Nasty weather complicates attendance. Farmers show up, no matter. For this journalist, it becomes worrisome.

It happened at MU Show-Me-Select Replacement Heifer meeting. And, for the following Missouri Cattlemen Association.

I’ve said: Farmers don’t get snow days. But schools, even MU, cancel. Farm kids learn chores are done, no matter the weather. Livestock require care every day. With milk cows, that’s morning and night.

Last year the Show-Me-Select board meeting moved to Friday as lead to the Cattleman’s meeting. Both groups benefit. This year heifer training was added after the business meeting and before the cattle convention.

More folks showed up to learn heifers.

Over all was a bad combo of Flash Flood Warning and Winter Storm Watch. A forecast said 4 to 8 inches of snow in Iowa border counties. First came heavy rain. Temperatures stayed unusually warm for January. That changed into ice, sleet and finally snow.

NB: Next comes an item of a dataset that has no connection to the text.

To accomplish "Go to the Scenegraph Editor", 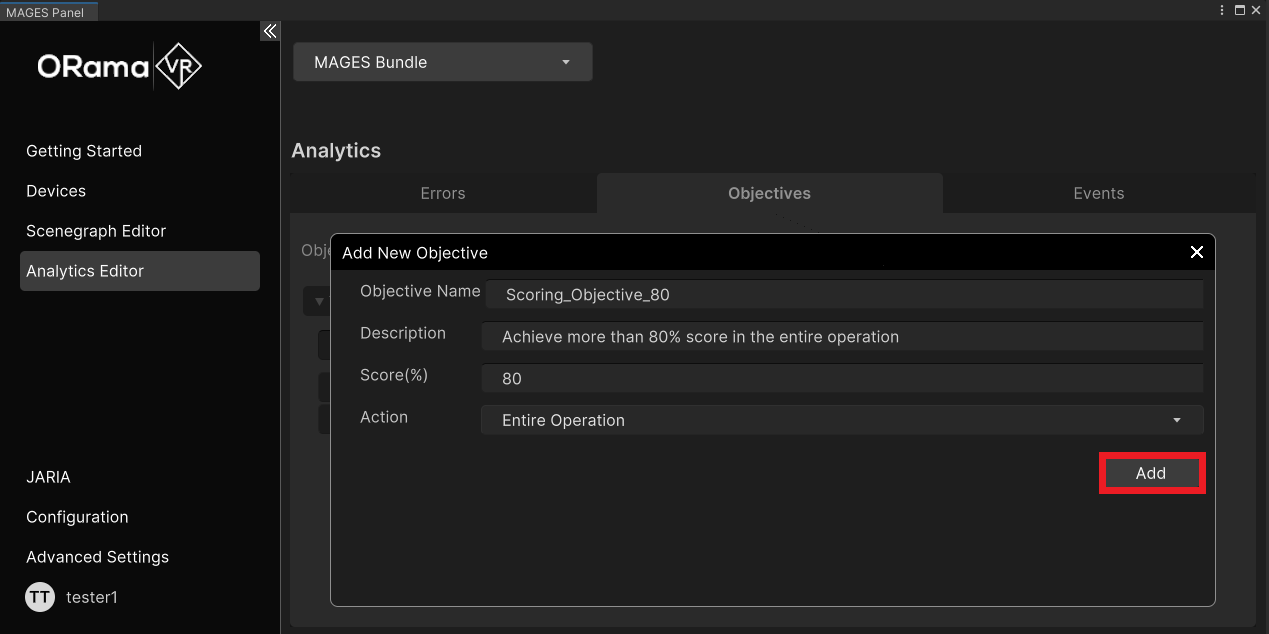I will [96, 231].
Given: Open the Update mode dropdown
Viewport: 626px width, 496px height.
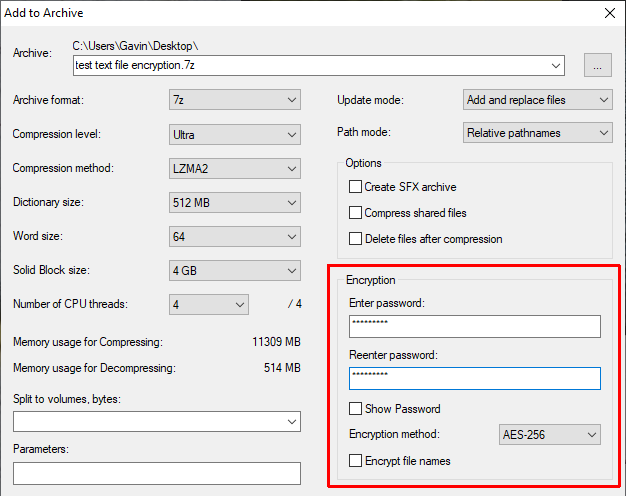Looking at the screenshot, I should click(x=538, y=100).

Leaving the heifer meeting without a raincoat, I was soaked. That was in spite of hearing that forecast. For some reason, I doubted.

All night thunderstorms boomed. The more I heard, the more I thought this is different. But, early Saturday roads were practically dry in Central Mo.

By the time I left the morning session the sky was full of snow. Car windows iced over with snow on top. Not good for driving.

In the morning farmers from the Northwest were getting dire calls from home. Ice under heavy snow made driving terrible. But from the lack of parking left at the Expo, I assumed attendance was good on Saturday as on Friday.

There was good news from the Show-Me-Select board meeting. A new sale at Vienna, Mo., was approved, bringing in seven sale barns across the state. That fills a gap in the Ozarks and Central Missouri.

Anita Hill, MU Extension livestock specialist at Fulton, is sale coordinator. She’s worked almost a year getting place and consignors lined up.

There’s still a hole to fill in the Northwest region. But Jenna Monnig from Mercer County extension center is working on that. A first meeting at Trenton was called off at the last minute. Yep, a snowstorm kept MU beef repro specialist from Columbia from attending.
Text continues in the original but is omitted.